**Список данных**:
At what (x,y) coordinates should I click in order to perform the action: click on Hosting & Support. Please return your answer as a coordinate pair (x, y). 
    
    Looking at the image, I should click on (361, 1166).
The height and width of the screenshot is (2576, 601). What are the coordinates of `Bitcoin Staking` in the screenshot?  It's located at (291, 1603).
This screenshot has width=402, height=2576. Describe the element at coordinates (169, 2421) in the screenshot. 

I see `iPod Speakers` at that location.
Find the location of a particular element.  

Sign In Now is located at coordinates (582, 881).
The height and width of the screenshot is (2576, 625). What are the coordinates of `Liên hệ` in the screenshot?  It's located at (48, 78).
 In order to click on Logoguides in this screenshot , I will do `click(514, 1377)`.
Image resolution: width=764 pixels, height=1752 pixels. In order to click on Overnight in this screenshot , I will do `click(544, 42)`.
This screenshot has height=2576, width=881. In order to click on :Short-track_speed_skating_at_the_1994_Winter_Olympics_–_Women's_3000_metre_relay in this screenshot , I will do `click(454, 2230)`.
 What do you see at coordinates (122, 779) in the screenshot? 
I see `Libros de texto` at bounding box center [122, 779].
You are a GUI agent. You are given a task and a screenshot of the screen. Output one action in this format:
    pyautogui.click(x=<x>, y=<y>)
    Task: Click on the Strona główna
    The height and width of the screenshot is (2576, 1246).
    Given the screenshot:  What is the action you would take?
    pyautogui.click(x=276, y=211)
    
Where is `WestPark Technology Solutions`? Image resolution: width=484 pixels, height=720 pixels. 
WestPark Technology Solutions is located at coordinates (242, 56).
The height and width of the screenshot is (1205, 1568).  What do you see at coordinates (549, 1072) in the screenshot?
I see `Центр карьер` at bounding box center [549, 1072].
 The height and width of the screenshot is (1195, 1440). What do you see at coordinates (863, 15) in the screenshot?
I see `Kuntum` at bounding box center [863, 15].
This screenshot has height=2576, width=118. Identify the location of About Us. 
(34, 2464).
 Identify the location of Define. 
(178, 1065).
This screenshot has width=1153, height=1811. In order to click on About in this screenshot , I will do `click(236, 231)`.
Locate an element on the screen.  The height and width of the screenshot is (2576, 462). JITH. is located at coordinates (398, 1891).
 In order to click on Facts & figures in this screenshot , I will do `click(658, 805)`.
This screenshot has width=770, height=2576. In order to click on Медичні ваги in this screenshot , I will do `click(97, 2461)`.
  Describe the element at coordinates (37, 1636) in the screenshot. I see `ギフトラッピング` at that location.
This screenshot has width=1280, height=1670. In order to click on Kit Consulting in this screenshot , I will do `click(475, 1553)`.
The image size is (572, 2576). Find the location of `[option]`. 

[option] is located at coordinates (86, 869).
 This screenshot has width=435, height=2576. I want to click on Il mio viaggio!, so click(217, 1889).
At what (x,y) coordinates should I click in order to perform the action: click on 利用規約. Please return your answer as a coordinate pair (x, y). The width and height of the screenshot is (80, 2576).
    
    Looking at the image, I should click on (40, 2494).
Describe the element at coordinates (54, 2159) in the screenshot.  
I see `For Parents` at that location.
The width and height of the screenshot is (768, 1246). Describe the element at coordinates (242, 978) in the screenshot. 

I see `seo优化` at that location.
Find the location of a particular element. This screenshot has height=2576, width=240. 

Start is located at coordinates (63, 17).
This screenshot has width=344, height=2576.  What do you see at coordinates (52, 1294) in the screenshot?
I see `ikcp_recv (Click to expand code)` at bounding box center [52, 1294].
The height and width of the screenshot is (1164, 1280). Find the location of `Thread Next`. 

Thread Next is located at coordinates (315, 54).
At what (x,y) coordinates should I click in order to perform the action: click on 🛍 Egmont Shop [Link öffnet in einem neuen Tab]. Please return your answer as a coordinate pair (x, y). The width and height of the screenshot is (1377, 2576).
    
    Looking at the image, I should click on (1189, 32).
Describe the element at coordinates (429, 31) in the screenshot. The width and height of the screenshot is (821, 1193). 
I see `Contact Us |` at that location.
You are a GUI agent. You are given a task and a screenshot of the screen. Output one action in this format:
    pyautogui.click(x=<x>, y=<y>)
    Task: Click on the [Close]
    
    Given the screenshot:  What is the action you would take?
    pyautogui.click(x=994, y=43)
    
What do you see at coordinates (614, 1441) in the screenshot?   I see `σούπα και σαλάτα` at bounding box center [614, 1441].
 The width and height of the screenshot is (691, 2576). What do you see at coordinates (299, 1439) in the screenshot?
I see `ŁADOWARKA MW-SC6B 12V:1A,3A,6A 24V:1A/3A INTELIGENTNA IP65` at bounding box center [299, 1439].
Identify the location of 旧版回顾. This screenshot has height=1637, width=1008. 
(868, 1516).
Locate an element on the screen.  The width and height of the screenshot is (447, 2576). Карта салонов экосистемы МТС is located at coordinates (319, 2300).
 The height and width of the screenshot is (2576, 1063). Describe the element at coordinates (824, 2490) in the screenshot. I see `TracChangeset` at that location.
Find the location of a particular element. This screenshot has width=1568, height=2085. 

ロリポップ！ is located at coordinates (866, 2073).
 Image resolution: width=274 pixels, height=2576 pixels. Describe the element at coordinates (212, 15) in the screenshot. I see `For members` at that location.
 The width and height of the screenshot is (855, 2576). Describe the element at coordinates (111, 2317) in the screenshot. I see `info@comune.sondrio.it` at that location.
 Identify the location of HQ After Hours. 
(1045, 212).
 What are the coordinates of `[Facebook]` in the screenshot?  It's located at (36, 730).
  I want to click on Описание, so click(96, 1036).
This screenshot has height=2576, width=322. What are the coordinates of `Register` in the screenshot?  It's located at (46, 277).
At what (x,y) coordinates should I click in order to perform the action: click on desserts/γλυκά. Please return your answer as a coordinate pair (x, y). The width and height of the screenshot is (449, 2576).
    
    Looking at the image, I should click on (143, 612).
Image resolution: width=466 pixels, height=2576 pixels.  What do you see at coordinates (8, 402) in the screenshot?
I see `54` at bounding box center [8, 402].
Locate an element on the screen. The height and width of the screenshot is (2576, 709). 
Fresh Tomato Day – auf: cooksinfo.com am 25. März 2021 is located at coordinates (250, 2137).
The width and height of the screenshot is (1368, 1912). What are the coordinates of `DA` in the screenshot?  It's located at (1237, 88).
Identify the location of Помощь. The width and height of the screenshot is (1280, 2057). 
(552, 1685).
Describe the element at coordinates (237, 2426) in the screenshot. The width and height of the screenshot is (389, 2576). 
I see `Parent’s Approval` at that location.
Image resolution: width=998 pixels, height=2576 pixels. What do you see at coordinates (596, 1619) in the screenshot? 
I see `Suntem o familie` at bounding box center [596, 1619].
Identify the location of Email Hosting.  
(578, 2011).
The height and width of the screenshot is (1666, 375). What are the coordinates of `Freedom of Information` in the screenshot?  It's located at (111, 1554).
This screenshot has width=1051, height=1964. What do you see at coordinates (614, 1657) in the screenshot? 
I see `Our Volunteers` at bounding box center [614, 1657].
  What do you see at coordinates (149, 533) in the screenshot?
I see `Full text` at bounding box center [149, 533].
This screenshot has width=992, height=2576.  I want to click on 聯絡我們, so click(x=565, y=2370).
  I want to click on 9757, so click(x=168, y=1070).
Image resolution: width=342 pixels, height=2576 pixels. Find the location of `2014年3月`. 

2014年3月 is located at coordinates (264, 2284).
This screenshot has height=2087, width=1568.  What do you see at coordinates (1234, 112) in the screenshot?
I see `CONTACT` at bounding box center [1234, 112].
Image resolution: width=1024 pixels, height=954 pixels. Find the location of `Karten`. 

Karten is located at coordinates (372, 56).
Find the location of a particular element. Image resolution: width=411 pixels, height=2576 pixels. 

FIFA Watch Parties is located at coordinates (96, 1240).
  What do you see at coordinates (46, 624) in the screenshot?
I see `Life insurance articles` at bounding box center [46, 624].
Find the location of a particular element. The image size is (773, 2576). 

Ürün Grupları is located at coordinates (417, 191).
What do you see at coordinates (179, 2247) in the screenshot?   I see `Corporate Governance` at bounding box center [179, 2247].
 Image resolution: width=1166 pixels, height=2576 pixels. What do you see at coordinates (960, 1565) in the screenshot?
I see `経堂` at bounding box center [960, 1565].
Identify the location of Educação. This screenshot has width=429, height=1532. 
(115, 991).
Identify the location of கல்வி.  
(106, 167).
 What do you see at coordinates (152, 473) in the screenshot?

**Цель**:
Представьте в виде нумерованного списка строки приведенных выше записей от строки с «What do you see at coordinates (614, 1441)» до строки с «(1045, 212).», включая обе, без пустых строк. Остальные строки в список не включайте.

**Письменный ответ**:
1. What do you see at coordinates (614, 1441) in the screenshot?   I see `σούπα και σαλάτα` at bounding box center [614, 1441].
2.  The width and height of the screenshot is (691, 2576). What do you see at coordinates (299, 1439) in the screenshot?
3. I see `ŁADOWARKA MW-SC6B 12V:1A,3A,6A 24V:1A/3A INTELIGENTNA IP65` at bounding box center [299, 1439].
4. Identify the location of 旧版回顾. This screenshot has height=1637, width=1008. 
5. (868, 1516).
6. Locate an element on the screen.  The width and height of the screenshot is (447, 2576). Карта салонов экосистемы МТС is located at coordinates (319, 2300).
7.  The height and width of the screenshot is (2576, 1063). Describe the element at coordinates (824, 2490) in the screenshot. I see `TracChangeset` at that location.
8. Find the location of a particular element. This screenshot has width=1568, height=2085. 
9. ロリポップ！ is located at coordinates (866, 2073).
10.  Image resolution: width=274 pixels, height=2576 pixels. Describe the element at coordinates (212, 15) in the screenshot. I see `For members` at that location.
11.  The width and height of the screenshot is (855, 2576). Describe the element at coordinates (111, 2317) in the screenshot. I see `info@comune.sondrio.it` at that location.
12.  Identify the location of HQ After Hours. 
13. (1045, 212).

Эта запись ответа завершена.